• [What you have to do]: Your task is to quote the listing below exactly, beginning with its first line and ending on the line bearing "Given: Click the bug icon beside XGame JX2.0".

------------------------------------------------

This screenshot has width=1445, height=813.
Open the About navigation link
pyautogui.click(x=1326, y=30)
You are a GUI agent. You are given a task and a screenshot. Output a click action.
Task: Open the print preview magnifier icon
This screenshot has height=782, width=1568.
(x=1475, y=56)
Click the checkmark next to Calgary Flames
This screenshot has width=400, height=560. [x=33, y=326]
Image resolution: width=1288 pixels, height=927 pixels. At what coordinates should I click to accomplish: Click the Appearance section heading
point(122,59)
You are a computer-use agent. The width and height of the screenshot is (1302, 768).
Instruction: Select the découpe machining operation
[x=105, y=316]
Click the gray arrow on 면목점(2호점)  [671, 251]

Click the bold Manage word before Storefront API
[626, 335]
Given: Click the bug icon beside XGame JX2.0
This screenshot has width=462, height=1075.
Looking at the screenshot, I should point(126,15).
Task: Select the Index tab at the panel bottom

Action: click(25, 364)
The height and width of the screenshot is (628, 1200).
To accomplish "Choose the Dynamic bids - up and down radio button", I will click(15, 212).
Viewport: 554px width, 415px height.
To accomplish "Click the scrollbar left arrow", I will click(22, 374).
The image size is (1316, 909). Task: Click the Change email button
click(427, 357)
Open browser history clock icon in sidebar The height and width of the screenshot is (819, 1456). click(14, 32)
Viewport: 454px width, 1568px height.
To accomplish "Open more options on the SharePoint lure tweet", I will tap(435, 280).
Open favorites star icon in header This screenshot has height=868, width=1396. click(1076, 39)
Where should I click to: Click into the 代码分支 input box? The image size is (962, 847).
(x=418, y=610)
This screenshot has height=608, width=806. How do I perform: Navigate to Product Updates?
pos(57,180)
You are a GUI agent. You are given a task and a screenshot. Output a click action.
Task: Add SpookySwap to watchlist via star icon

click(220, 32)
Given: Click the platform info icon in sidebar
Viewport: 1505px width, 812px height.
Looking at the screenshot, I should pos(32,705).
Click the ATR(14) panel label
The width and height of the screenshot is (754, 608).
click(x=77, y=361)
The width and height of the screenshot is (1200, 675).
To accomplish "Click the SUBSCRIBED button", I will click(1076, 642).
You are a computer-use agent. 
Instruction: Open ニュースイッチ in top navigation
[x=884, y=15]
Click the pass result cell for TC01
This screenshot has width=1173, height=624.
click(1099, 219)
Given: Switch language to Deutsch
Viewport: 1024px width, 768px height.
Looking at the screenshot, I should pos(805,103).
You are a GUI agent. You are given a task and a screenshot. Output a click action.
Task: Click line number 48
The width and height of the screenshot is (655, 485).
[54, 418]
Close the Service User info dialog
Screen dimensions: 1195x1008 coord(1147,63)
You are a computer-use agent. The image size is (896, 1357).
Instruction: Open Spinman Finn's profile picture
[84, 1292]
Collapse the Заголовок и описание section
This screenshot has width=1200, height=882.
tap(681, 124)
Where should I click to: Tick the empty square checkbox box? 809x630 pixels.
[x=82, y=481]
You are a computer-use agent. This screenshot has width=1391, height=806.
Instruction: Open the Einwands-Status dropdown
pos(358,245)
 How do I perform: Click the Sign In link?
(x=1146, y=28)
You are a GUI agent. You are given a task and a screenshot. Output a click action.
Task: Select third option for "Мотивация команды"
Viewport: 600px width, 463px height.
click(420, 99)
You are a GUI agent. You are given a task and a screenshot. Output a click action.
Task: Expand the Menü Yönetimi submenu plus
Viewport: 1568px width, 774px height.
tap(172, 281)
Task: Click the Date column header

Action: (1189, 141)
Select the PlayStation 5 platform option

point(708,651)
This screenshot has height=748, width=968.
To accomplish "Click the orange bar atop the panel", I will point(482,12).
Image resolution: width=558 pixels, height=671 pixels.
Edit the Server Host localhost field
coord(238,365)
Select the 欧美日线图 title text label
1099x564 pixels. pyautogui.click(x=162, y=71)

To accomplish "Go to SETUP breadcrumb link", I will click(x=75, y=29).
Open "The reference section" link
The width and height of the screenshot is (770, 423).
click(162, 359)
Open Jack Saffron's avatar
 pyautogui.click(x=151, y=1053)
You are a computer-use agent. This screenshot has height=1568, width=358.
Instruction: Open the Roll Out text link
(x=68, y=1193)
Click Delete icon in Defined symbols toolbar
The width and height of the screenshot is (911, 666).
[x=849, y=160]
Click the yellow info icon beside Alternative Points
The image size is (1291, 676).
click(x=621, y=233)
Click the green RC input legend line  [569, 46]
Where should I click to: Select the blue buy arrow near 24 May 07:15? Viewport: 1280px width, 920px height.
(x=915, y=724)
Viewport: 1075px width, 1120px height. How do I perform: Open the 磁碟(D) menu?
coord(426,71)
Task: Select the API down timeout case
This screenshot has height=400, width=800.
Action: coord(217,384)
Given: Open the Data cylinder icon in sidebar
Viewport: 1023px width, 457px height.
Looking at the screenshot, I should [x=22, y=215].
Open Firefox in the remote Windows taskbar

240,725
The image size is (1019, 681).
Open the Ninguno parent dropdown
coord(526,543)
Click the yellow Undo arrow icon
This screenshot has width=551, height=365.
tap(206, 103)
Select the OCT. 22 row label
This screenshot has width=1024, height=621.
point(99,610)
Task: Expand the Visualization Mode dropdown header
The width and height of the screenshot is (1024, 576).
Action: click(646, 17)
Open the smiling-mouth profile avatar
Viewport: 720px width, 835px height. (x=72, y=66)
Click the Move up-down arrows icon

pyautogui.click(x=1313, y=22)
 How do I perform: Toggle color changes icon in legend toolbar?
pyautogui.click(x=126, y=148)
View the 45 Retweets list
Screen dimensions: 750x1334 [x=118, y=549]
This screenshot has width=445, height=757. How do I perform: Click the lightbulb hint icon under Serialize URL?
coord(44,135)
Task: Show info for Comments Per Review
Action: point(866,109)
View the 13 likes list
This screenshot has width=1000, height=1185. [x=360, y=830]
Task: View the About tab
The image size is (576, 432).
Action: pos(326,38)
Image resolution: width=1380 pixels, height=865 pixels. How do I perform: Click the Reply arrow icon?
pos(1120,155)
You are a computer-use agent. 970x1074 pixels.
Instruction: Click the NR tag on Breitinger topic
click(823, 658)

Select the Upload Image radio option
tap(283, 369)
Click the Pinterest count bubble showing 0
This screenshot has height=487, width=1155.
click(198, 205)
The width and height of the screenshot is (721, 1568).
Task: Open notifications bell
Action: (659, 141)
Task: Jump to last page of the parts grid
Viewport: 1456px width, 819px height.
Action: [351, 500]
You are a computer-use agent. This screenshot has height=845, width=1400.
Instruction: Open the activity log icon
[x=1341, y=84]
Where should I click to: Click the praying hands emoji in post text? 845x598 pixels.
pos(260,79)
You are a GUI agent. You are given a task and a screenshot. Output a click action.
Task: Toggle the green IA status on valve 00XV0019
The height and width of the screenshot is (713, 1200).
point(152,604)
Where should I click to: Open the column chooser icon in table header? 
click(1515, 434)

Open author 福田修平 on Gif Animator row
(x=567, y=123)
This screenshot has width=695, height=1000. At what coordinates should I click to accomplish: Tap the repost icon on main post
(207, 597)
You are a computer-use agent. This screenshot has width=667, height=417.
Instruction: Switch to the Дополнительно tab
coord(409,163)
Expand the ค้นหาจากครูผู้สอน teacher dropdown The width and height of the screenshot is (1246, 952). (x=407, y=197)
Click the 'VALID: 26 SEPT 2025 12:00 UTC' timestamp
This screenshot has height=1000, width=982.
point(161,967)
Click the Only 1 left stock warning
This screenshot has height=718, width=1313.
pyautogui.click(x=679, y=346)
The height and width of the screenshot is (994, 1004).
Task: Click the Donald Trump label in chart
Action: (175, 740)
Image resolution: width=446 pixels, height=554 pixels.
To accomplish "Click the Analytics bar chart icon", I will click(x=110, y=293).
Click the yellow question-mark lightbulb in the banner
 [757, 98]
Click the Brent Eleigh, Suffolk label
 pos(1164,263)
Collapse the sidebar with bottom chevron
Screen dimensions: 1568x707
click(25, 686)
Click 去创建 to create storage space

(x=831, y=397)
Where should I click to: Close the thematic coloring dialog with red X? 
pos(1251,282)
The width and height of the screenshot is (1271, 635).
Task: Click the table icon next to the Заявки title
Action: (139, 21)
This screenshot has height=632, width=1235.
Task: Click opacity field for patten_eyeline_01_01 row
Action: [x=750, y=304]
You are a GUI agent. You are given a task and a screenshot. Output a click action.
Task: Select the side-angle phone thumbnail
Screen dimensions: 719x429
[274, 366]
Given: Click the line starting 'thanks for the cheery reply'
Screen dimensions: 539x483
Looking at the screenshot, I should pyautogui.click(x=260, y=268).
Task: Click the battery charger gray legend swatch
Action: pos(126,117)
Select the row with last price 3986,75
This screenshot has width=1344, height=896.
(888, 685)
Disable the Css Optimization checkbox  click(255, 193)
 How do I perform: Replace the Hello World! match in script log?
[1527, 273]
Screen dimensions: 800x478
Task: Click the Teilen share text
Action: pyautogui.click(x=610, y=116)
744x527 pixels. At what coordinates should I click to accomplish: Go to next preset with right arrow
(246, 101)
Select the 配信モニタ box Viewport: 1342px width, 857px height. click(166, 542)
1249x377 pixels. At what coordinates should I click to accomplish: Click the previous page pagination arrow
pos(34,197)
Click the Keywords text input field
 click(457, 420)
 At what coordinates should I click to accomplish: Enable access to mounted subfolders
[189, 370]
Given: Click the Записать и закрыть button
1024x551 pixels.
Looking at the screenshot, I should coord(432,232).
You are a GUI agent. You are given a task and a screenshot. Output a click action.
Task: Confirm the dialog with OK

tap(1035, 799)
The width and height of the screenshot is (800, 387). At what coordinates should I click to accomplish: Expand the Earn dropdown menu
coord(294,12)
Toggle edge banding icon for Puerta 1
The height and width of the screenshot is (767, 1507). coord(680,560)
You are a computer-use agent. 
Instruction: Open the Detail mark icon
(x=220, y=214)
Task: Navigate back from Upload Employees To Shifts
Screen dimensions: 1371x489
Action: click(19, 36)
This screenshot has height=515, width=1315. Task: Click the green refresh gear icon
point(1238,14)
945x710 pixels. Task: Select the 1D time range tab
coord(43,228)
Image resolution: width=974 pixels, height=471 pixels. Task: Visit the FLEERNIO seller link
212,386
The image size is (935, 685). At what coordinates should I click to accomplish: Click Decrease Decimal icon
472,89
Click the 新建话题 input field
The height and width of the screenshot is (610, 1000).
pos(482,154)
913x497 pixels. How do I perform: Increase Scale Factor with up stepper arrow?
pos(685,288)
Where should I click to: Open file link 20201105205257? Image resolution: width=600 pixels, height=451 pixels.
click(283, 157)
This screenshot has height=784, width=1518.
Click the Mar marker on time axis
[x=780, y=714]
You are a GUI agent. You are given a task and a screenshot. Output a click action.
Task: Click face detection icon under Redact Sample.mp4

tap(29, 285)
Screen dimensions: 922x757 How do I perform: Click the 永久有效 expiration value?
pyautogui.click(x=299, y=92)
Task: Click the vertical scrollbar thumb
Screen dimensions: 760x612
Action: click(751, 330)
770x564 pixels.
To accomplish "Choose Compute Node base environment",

------------------------------------------------

• [Finished task]:
This screenshot has width=1445, height=813.
Open the About navigation link
pyautogui.click(x=1326, y=30)
You are a GUI agent. You are given a task and a screenshot. Output a click action.
Task: Open the print preview magnifier icon
This screenshot has height=782, width=1568.
(x=1475, y=56)
Click the checkmark next to Calgary Flames
This screenshot has width=400, height=560. [x=33, y=326]
Image resolution: width=1288 pixels, height=927 pixels. At what coordinates should I click to accomplish: Click the Appearance section heading
point(122,59)
You are a computer-use agent. The width and height of the screenshot is (1302, 768).
Instruction: Select the découpe machining operation
[x=105, y=316]
Click the gray arrow on 면목점(2호점)  [671, 251]

Click the bold Manage word before Storefront API
[626, 335]
Given: Click the bug icon beside XGame JX2.0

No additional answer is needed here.